Review: “The Anti-Grief” by Marianne Boruch

Spectral human forms haunt the cover of The Anti-Grief.

If there is a road through grief, it is not constructed by memory alone—or, as Marianne Boruch writes in “Pieces on the Ground,” the first poem in The Anti-Grief, “The remember isn’t a road.” For though it is the past where grief arises, it is the present where grief resides. Accordingly, the present is the primary concern of Boruch’s latest poetry collection, composed during the author’s visits to Denali National Park, Rome, Italy, and a host of writing residencies. Reverent in its approach but daring in its conclusions, The Anti-Grief doesn’t question the causes of grief so much as it seeks revitalizing observations about it; it aims to chart a semantic map that layers nature, art, and ritual to help people navigate grief’s wake.

Key to this aim are several ekphrastic poems, located early in the book, in which the speaker considers the role of art in relation to time.

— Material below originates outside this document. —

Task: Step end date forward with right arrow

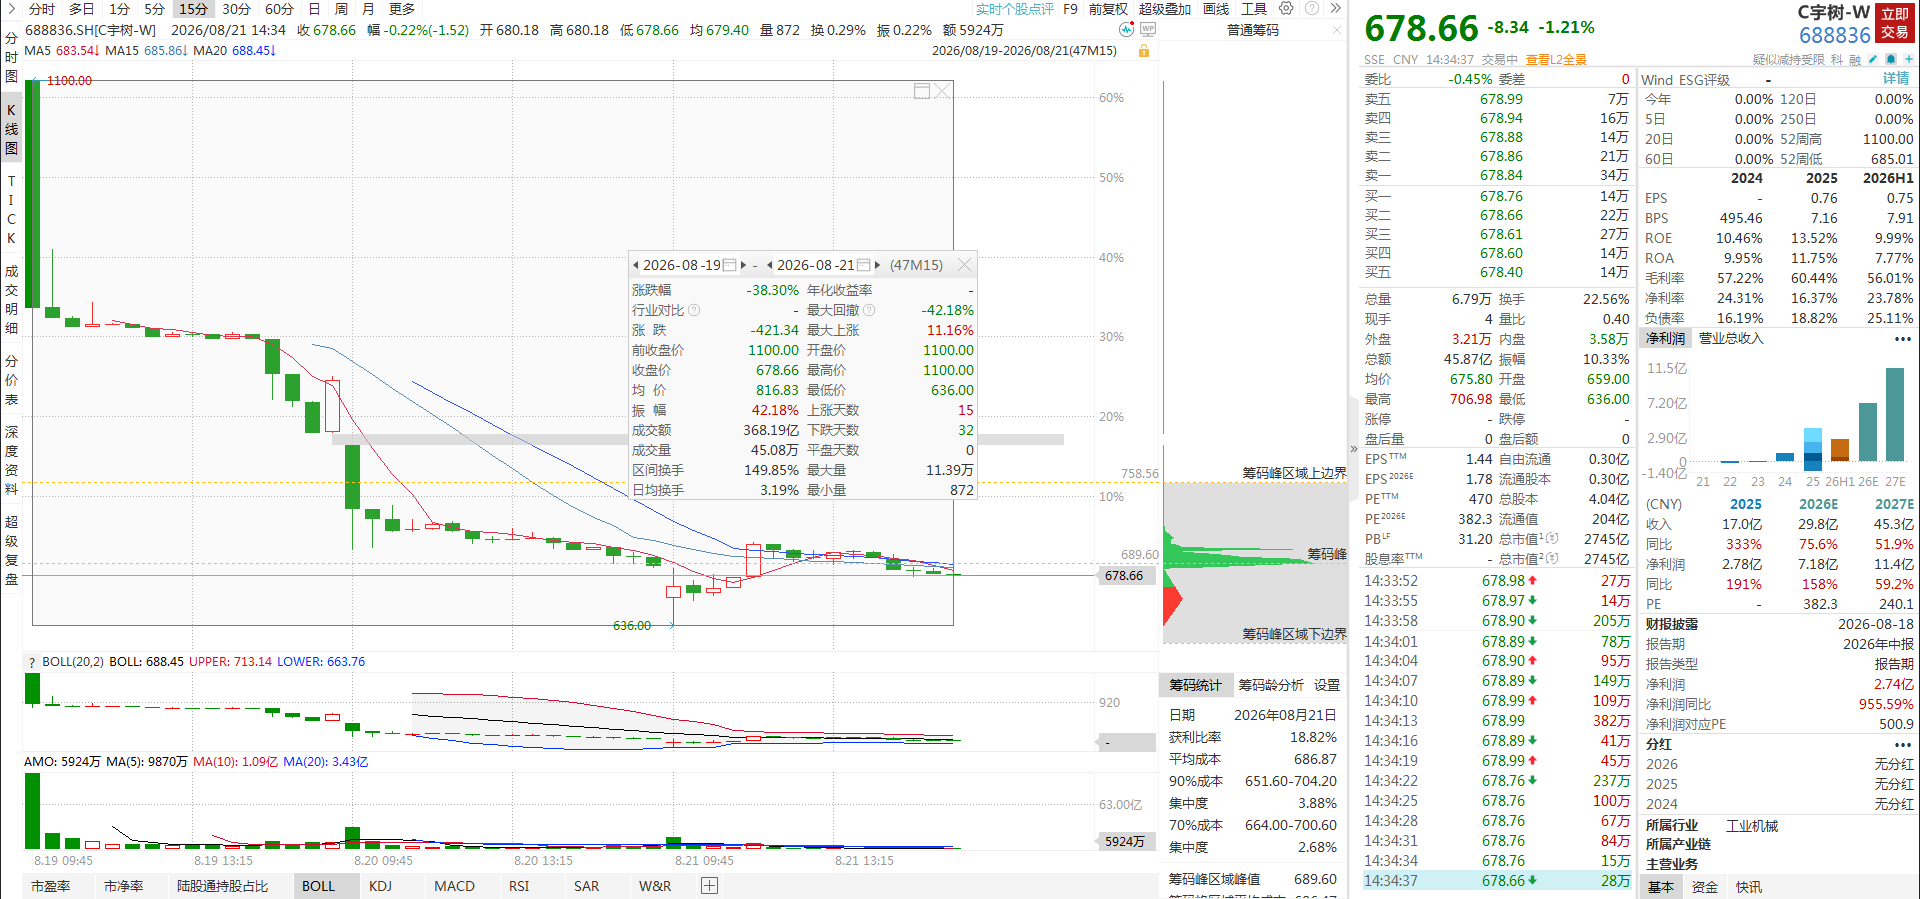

In “Vermeer’s Woman In Blue Reading a Letter on Loan in America” Boruch writes of an work that has travelled beyond its time and place:

Art can be weirdly
instant, not artifice at all, the light
in her room the ordinary same endless

as in our rooms.

Each of the pieces of art that the poet encounters is a relic of the past on display, but it is the act of displaying these artifacts that preserves them and allows them to speak to our present moment. Preservation, as the word “Loan” in Boruch’s title implies, is a perpetual borrowing from our predecessors. In “The Professor of Antiquities,” this recognition of what we’ve managed to keep leads to a simultaneous recognition of the nearly unimaginable treasures we must have lost—whether to time or carelessness—embodied within a final, tragic em dash.

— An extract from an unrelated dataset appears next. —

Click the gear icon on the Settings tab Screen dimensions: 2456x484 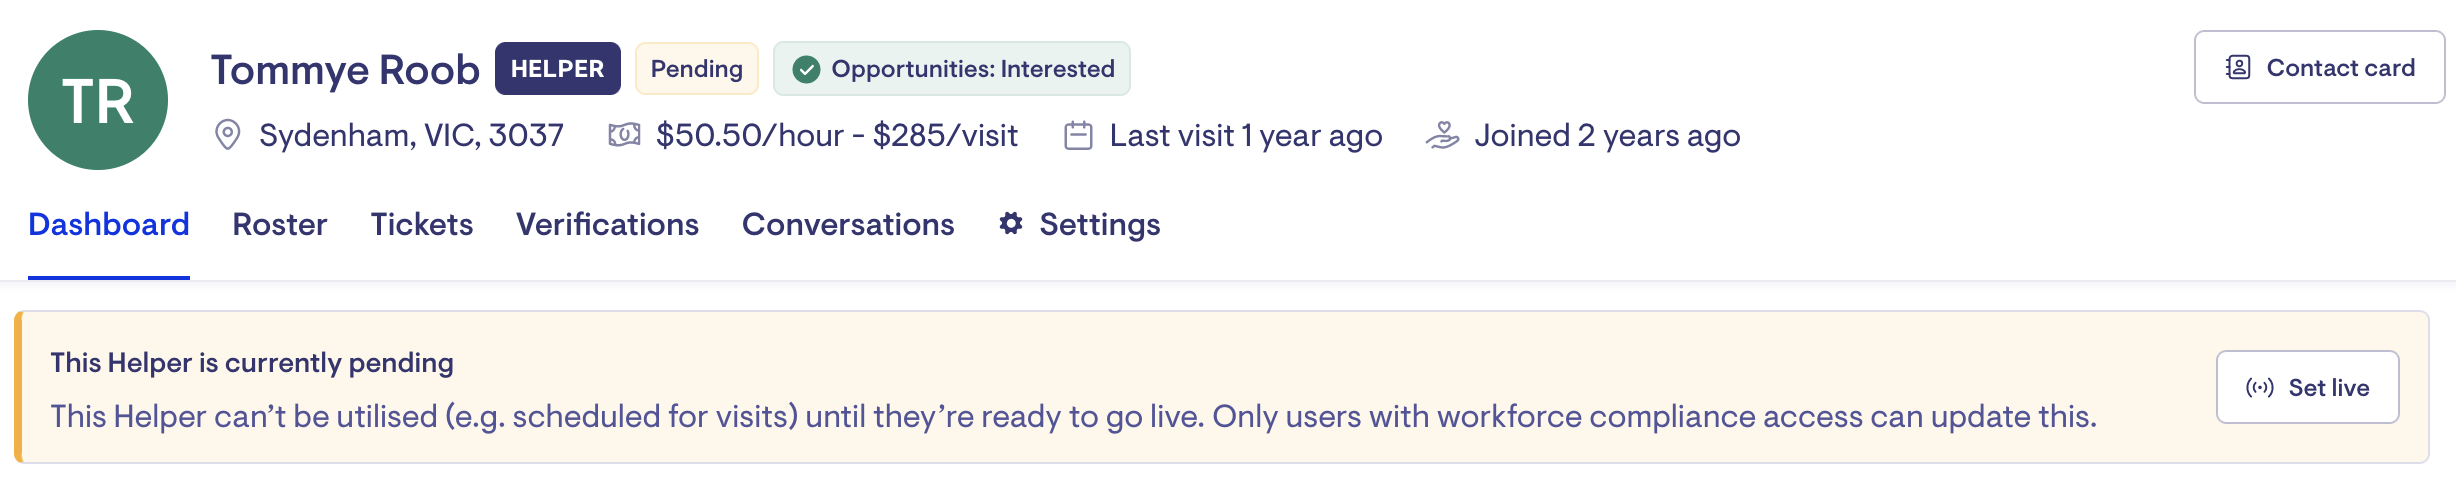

But if art can represent, helping us to recognize and discover new insights in what we find familiar through a repeated focus, it can also document, reminding us of what we ought not to forget. This record-keeping function is at the center of “Museum Footage, 1945” in which the speaker declares,

Always and after, horror has a stand-still
falling forever about it. Wordless patchy film,
this museum next century, this human
repeatedly who we are.

Here, the museum becomes a sort of holy site where one is compelled to practice the ritual of remembering, almost an exorcism of any prior unwillingness to recognize that evil and suffering are both essentially human. Of course, this remembering can be a source of sorrow, but it is a sorrow that the poet insists upon, beginning “A Firmament” with,

To remember. Because we don’t do that
quite right in America.

Choosing to remember the whole truth—with all of its unsavory details—is therefore not only a personal but also a political act, a rejection of the sort of selective, melodramatic remembering that is the lifeblood of nationalism. Later in the same poem, the speaker reminds us,

Any century

workmen calling it quits, stalking off
for a pint and bangers and mash, more of this world
than sorrow.

 

The suggestion is that, while our sorrows are our own, the ways in which we cope with them—though quotidian and particular—are by nature universal. Indeed, if there is anything that the speaker of these poems would like us to forget, it is the ephemeral differences that prevent us from recognizing our common ground. In “The Offering” Boruch writes,

And maybe the future does lie
in forgetting, a moment of

some afterlife and shrug,
old enemies settled down at a campsite,
that they do

heat up beans, break off bread, offer
what’s left of the eternal to each other.

Meditation on the eternal is central to the thematic layering of the book and to its deft movements through time. Often, what seems eternal is what’s natural—cycles of life and death that take place all over our vast little world, from the flowering fireweed in the wild mountains of Alaska to the grave where Keats is buried, not far from the ruins of ancient Rome. “You find the fossil record everywhere,” writes Boruch in the book’s final poem, “Keats is Coughing,” which acts—in terms of both subject and technique—as a culmination of the concerns threaded throughout The Anti-Grief. The poem’s epigraph comes from the notebooks of Leonardo da Vinci: “Everything is made of everything.” Far from being a mere tautology, this statement is an expression of monism, the belief that the lines we draw between things—mind and spirit, heaven and earth—are more semantic than they are essential. The title of The Anti-Grief suggests this as well, that whatever brings us relief from grief is fundamentally linked to the grief itself.

In spite of its borders—geographical, political, or otherwise—the world that we live in is one world, and our borders meet. If humanity must continue to endure conflict, death, and sorrow—the book seems to say—so too must we continue to pay careful attention to whatever brings us joy, whatever helps us cope. But we must do so by moving beyond our grief, not by turning away from it. In other words, The Anti-Grief is committed to the assertion of its title poem that “all the little / anti-griefs add up.” By turns cerebral, funny, and morbid—but in all ways honest—Marianne Boruch’s collection invites readers to consider their own relationships with grief, with time, with nature, and with each other.